What Happened
Researchers from ETH Zurich and Anthropic published a study showing that LLMs can strip anonymity from pseudonymous online accounts at scale, cheaply, and with high accuracy. The paper, titled "Large-scale online deanonymization with LLMs," tested whether AI agents could link anonymous accounts to real identities across platforms like Hacker News, Reddit, and LinkedIn.
The numbers are stark. Working with a pool of 89,000 candidate profiles, the system correctly matched 67% of Hacker News users to their real LinkedIn identities - after all direct identifiers like names, URLs, and social handles had been removed. The precision hit 90% at threshold, meaning when the system was confident about a match, it was almost always right.
The total cost for the experiment: under $2,000. That works out to $1 to $4 per profile identified.
The attack pipeline works in three stages. First, the LLM extracts identity-relevant features from posts - writing style, technical interests, career details, opinions. Second, semantic embeddings narrow down candidate matches. Third, the LLM reasons over the top candidates to verify matches and filter out false positives.
The research team includes Simon Lermen (MATS Research), Daniel Paleka, Joshua Swanson, and Michael Aerni (ETH Zurich), Nicholas Carlini (Anthropic), and Florian Tramèr (ETH Zurich). LLM-based methods achieved up to 68% recall at 90% precision, compared to near 0% for the best non-LLM baselines.
Why It Matters
The assumption that has protected pseudonymous users for decades - that deanonymization is technically possible but too expensive to do at scale - just broke. At $2 per identity, anyone with a few thousand dollars can unmask an entire online community.
This matters directly to anyone who uses AI tools under a pseudonym, participates in anonymous forums, or assumes that separating their work and personal identities online provides meaningful protection. It doesn't anymore. An LLM can connect the dots between your Hacker News comments about specific Python libraries, your opinions on remote work, and your LinkedIn job history.

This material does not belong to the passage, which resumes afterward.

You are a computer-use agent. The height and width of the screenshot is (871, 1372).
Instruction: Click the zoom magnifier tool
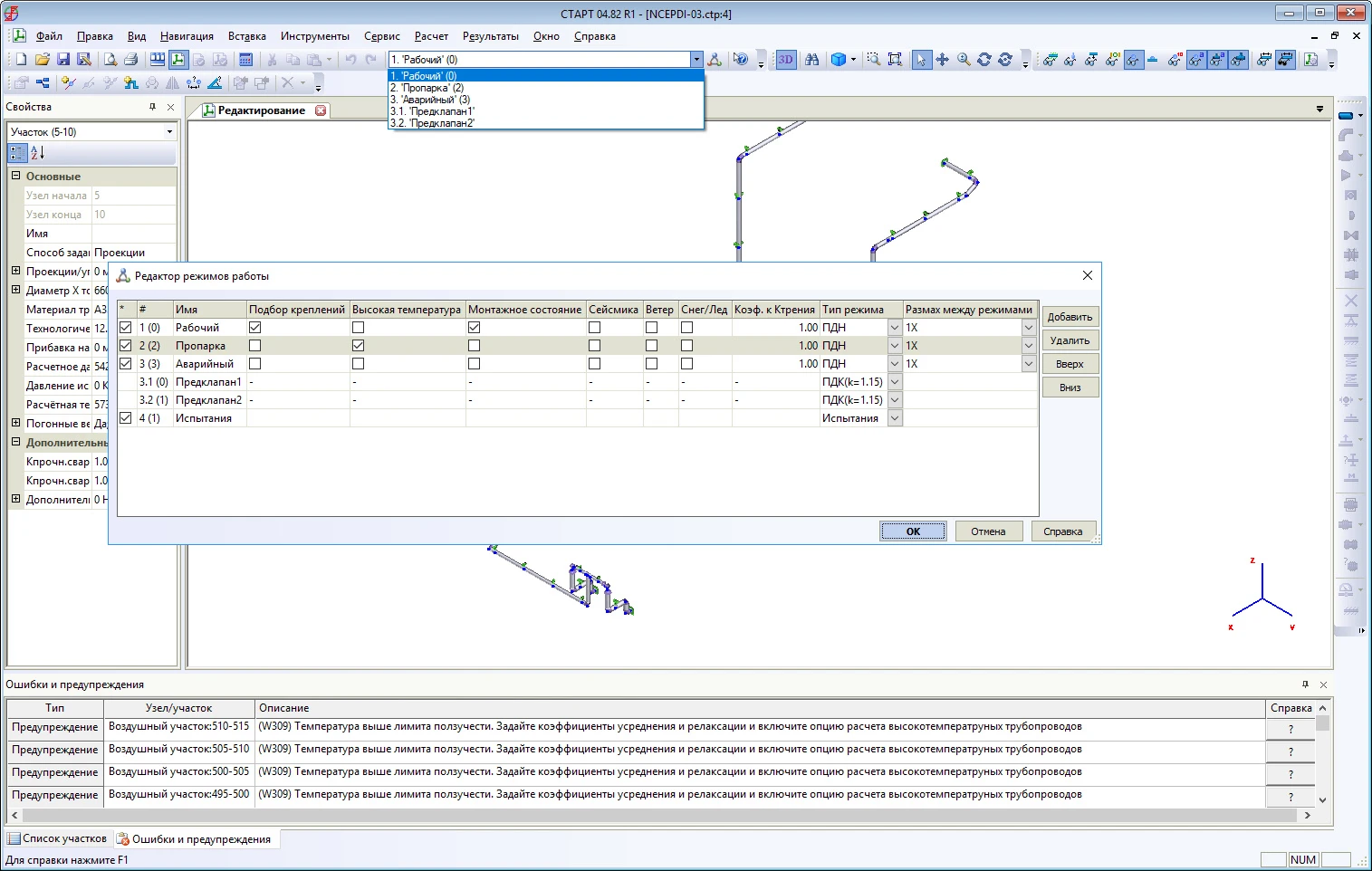[964, 60]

The researchers identified specific threat scenarios: governments targeting journalists and activists, corporations building advertising profiles, and social engineers gathering data for targeted attacks. These aren't hypothetical. The infrastructure to do this costs less than a monthly SaaS subscription.
Our Take
This study builds on Latanya Sweeney's 2002 research showing 87% of Americans could be identified from just ZIP code, gender, and birthdate. The difference is that LLMs automate the reasoning step. You no longer need a skilled analyst spending hours per profile. You need an API key and a script.
The fact that Anthropic co-authored this paper is worth noting. They're publishing research that demonstrates a serious misuse potential of their own technology. That's the right move - better to surface these risks in a controlled study than to pretend they don't exist.
For practical purposes: if you maintain separate online identities, assume they can be linked. Don't share specific technical details, career milestones, or strong opinions across accounts you want to keep separate. The writing style analysis alone is enough to narrow candidates dramatically. The era of practical anonymity through pseudonyms is ending.